The cover story of the latest issue of Business Week Magazine paints a very unflattering picture regarding the housing situation for the millions of Americans who purchased their homes using Option Adjustable Rate Mortgage (ARM) loans. Essentially, an Option ARM allows a home buyer to initially have a much lower monthly payment than if they were to have used a traditional mortgage, thanks to a lower interest rate. In exchange for the lower payment, the ARM will readjust to a higher interest rate, typically in 3, 5, 7 or 10 years.
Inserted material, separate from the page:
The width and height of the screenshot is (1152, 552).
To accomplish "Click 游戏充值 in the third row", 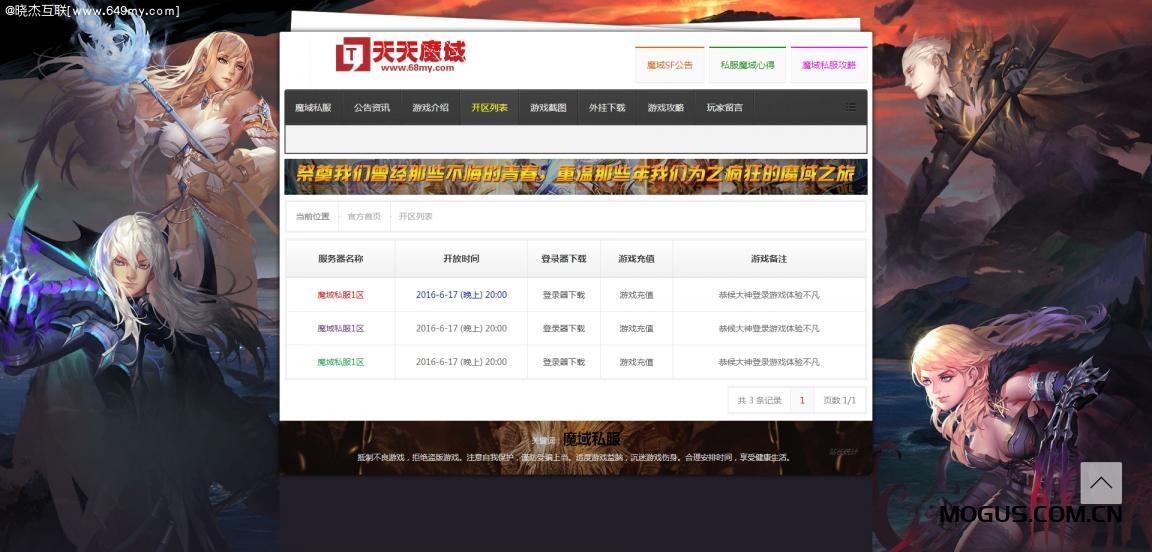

Now that many of the Option ARMs are readjusting, many home owners face the possibility of not being able to afford their new monthly payment: Many of the Option ARMs taken out in 2004 and 2005 are resetting at much higher payment schedules – often to the astonishment of people who thought the low installments were fixed for at least five years. And because home prices have leveled off, borrowers can’t count on rising equity to bail them out. What’s more, steep penalties prevent them from refinancing. The most diligent home buyers asked enough questions to know that option ARMs can be fraught with risk. But others, caught up in real estate mania, ignored or failed to appreciate the risk. The option ARM is “like the neutron bomb,” says George McCarthy, a housing economist at New York’s Ford Foundation. “It’s going to kill all the people but leave the houses standing.” Unfortunately, while the blame for the potential Option ARM may be shared equally between the borrowers, brokers, lenders and underwriters, it appears that the borrowers/home owners are going to have to carry the lion’s share of the burden.
“Most of the pain will be born by ordinary people. And it’s already happening. More than a fifth of option ARM loans in 2004 and 2005 are upside down – meaning borrowers’ homes are worth less than their debt. If home prices fall 10%, that number would double. The number of houses for sale is tripling in some markets, so people are not going to get out of their debt,” says the Ford Foundation’s McCarthy. “A lot are going to walk.” That’s a pretty scary situation, regardless of how likely it is to come to fruition.
After reading the Business Week article, I took away three very important items:
- ALWAYS perform the necessary due diligence on ANY major purchase. Whether it’s a house, a car, an investment, etc., it is up to you and only you to make sure that you are as informed about all aspects of the purchase as you can possibly be.
- Have an understanding of what you can REALLY afford, not what someone else tells you you can afford. Typically, they are vastly different numbers.
- Always try to have “sizable” amount of money in reserve. I know it’s easier said than done, but having a fallback of even two months salary can make a large difference in your finances.
In wrapping up, bits of news like this illustrate the importance of having the ability to set aside money. Whether you do it thanks to living frugally or just finding ways to spend less than you earn, the fact remains you have to find a way to get it done. Nobody really expects the worst, but it’s not a bad idea to plan for it anyhow.